Edited by John B. Davis and Wilfred Dolfsma
Chapter 20: The cement of the firm: command, separation or association?
Firms have always been a source of embarrassment to mainstream economics. In the past the problem was that an explanation for their existence was missing. In fact, Adam Smith had identified the division of labour as the key to the wealth of nations, and noted that it could be achieved either in the market or within the pin factory. But while he elaborated extensively on why the division of labour was dependent on markets, he did not feel the need to explain why specialization, rather than market mediation, was sometimes effected within the pin factory. Two centuries later Coase (1937) identified this blind spot in Smith’s legacy. He perceptively noted that, for a theoretical account that depicted the ‘normal economic system’ as one that ‘works itself’ in the absence of any type of central control, firms would remain abnormal facts unless an explanation were provided for their very existence. Coase did indeed advance such an explanation.
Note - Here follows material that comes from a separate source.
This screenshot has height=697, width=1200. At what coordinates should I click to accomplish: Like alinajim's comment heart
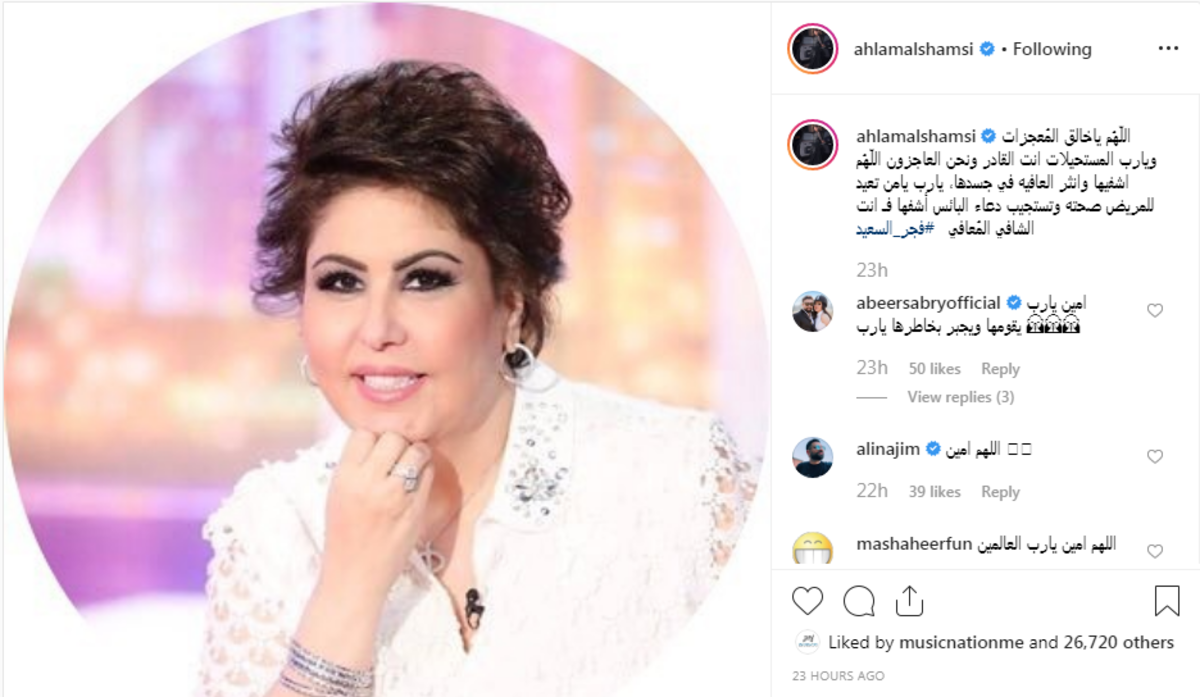pyautogui.click(x=1155, y=456)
In opening the firm’s black box, Coase found command as a means to reduce the costs of market transactions. However, for an economics that claimed to descend from a tradition according to which command was to be eradicated in a liberal market society, Coase’s finding was a further source of embarrassment. Consequently, neoclassical economists have since then focused on developing accounts of the firm that might dispense with Coase’s awkward illiberal residual.